Top of Records

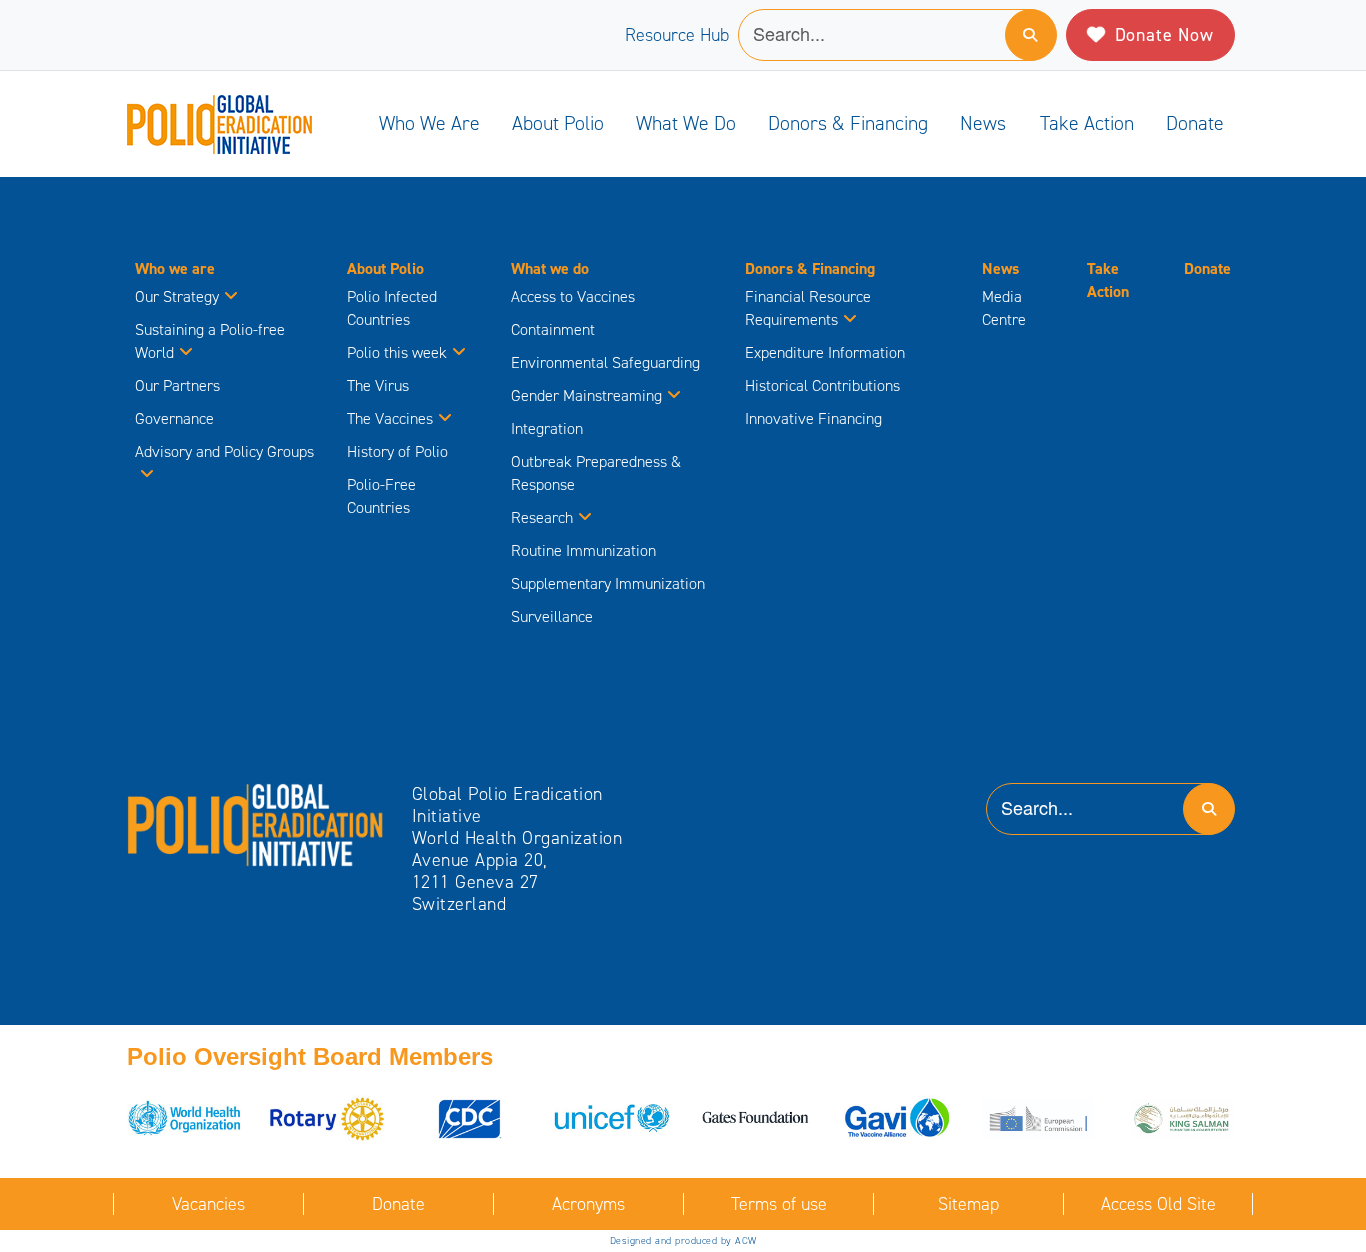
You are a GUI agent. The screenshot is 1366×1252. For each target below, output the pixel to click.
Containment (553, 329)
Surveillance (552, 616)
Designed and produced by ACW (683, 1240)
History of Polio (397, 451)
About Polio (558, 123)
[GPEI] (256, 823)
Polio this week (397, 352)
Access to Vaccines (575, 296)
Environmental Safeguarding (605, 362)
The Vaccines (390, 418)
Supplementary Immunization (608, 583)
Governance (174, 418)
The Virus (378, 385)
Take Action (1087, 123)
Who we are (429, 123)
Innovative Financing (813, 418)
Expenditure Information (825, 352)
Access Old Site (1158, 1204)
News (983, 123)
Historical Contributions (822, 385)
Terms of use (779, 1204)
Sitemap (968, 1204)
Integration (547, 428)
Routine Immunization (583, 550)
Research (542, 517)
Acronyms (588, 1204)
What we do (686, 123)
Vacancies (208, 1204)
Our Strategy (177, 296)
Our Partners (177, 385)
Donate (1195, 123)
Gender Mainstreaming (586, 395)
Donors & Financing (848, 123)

Bottom of Records
Top of Records

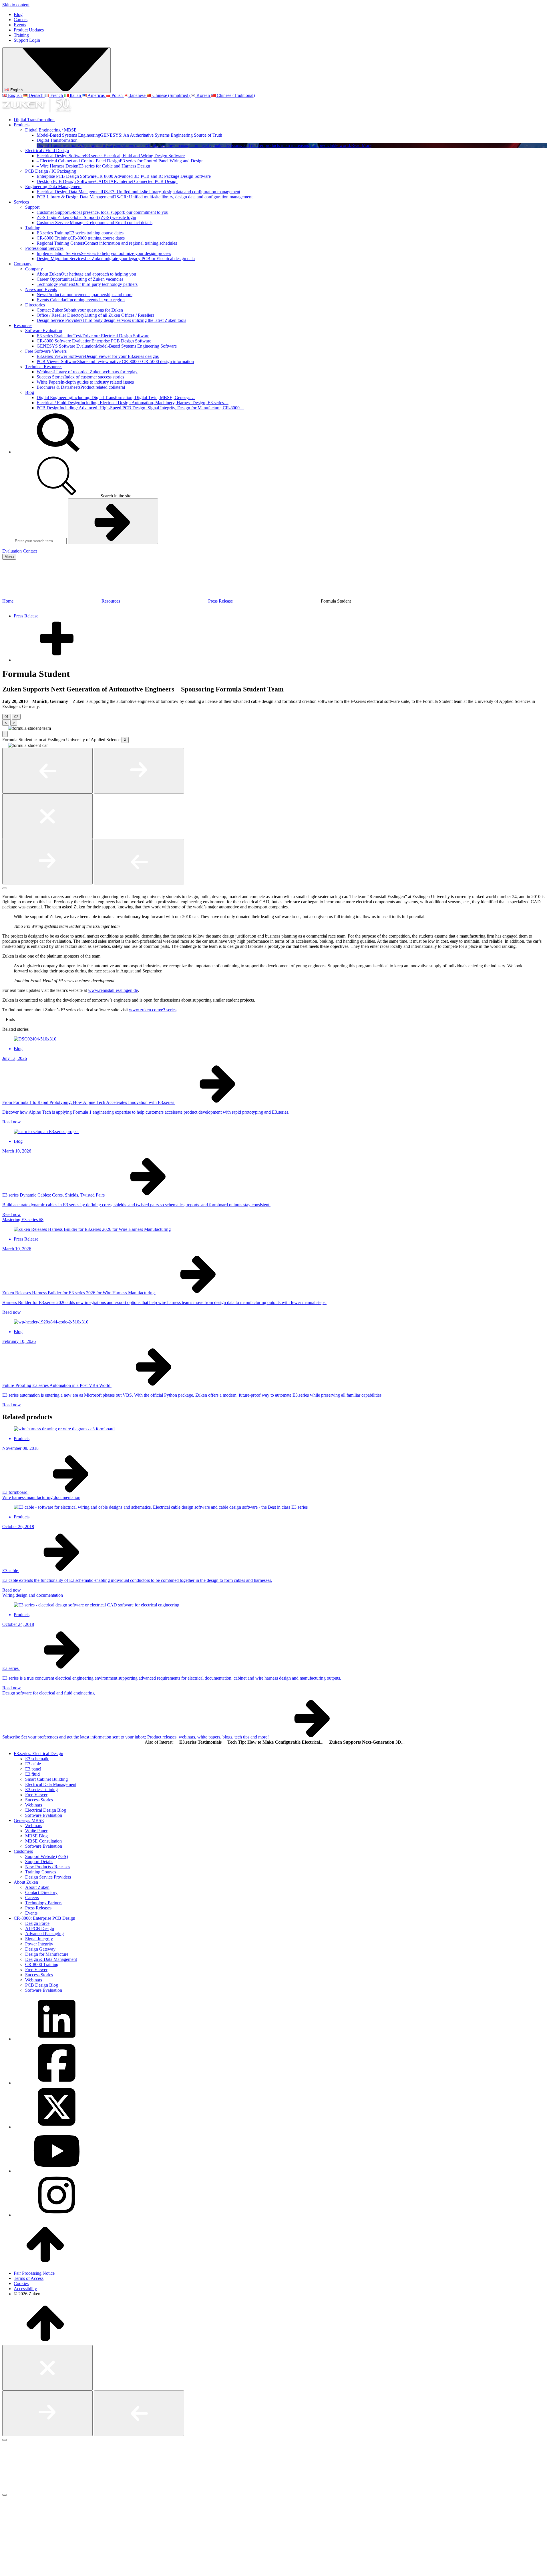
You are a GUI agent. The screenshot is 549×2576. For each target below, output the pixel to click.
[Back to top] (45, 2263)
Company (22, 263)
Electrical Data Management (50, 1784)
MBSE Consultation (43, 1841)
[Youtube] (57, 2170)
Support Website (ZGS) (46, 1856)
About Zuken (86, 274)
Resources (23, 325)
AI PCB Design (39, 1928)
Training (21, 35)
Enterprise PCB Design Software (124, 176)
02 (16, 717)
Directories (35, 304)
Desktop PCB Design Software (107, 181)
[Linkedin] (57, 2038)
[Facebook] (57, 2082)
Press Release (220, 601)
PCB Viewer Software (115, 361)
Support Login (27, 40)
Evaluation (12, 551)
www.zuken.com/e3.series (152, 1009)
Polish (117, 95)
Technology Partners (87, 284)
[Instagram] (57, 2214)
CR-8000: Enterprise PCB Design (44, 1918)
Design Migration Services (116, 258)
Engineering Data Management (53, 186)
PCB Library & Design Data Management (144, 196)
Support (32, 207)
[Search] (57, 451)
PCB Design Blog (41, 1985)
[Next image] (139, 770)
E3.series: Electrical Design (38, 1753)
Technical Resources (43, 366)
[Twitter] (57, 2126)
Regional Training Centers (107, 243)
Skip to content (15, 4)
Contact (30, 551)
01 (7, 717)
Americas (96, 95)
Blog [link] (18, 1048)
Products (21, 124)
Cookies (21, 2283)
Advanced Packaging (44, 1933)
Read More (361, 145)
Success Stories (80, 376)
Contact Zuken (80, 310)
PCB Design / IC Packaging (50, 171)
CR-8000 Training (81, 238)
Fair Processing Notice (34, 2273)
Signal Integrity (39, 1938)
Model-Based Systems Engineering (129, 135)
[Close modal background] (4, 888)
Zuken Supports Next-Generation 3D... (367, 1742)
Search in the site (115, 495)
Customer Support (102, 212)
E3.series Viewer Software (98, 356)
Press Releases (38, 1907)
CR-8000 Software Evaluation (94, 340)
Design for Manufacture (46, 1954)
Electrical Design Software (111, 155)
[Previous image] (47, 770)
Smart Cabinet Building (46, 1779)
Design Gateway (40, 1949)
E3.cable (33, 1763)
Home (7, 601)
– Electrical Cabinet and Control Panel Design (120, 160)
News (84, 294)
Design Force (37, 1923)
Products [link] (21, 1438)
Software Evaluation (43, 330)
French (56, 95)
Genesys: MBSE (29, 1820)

Bottom of Records

■ Problem: Begin with the line above that has "Home (7, 601)" and continue through the line that has "Genesys: MBSE (29, 1820)", setting each one down exactly. Stop there.

■ Exercise solution:
Home (7, 601)
– Electrical Cabinet and Control Panel Design (120, 160)
News (84, 294)
Design Force (37, 1923)
Products [link] (21, 1438)
Software Evaluation (43, 330)
French (56, 95)
Genesys: MBSE (29, 1820)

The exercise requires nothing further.